We ended up needing a time out that afternoon after we threw a tantrum over the water, and after that we could apologize and love one another and move on. Before long it was time to think of a dinner plan. We decided on easy sandwiches so we could rush through to watch a family movie, Veggie Tales’ The Easter Carol. There is a child in my home that does not understand the Gospel yet, and I am committed to show him every ounce of love and compassion I can muster before he has to move on. He does not have any special memories of Easter that he can recall, so I want to fix that as much as I possibly can. Plus, it is one of my favorites.
The story goes on where a miserly cucumber is taken through time and space by an angel to see what life was and would be like had he made certain choices. He is about to tear down a beautiful church to build a factory, not realizing his beloved grandmother was the one who had commissioned the stained glass windows there herself. The angel takes him to the church to share this information with him, and sings a song about those commissioned windows, all telling of the Gospel itself, from the nativity through to the resurrection. Sitting there with my family, I teared up at each window, ironing out the muddled gray in my mind I had been wrestling with all day, or really, for years. That baby that came so humbly in that manger was the same man who willingly gave His life on that cross when it was time. And even when He rode in to town that day, He knew what He was headed for in just a few short days… sentenced by the very people that were praising Him in the streets right then. He knew it all. And He still chose to go through with it, still chose to walk the walk, because His sights were not set on the crowds cheering or people praising. He was already so far beyond that, to the victory moment where He went down to the depths of darkness and looked the devil himself in the face and took the keys of death, hell and the grave from him as He rose again.

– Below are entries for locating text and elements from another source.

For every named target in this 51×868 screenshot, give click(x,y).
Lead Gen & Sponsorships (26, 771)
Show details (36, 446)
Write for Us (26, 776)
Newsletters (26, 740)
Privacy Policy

So my tears were just a realization that, for a moment that afternoon, my eyes were set on the wrong thing: the words of my sweet, hurting, beautiful baby boy who has no idea what he is saying to me. And I let myself accept the gift that God so freely gives to me as well: It’s the grace and strength that appears to empower me to look at that child in the face after all we’ve been through that day and sing him “Hush, Little Baby” because he asks me for it at bedtime. That King understands my shortcomings, my failures, and my ups and downs, where I praise Him one moment and betray Him another. He is not looking at that, He is looking at the end result. And I am committed and determined that I am going to see this thing through, and get all that He is trying to teach me in this thing. It is hard. It is blood, sweat and tears hard. But if I got my answer to my decades long search for peace about Palm Sunday in one day, I am confident that only the best is yet to come… like Easter Sunday after Good Friday.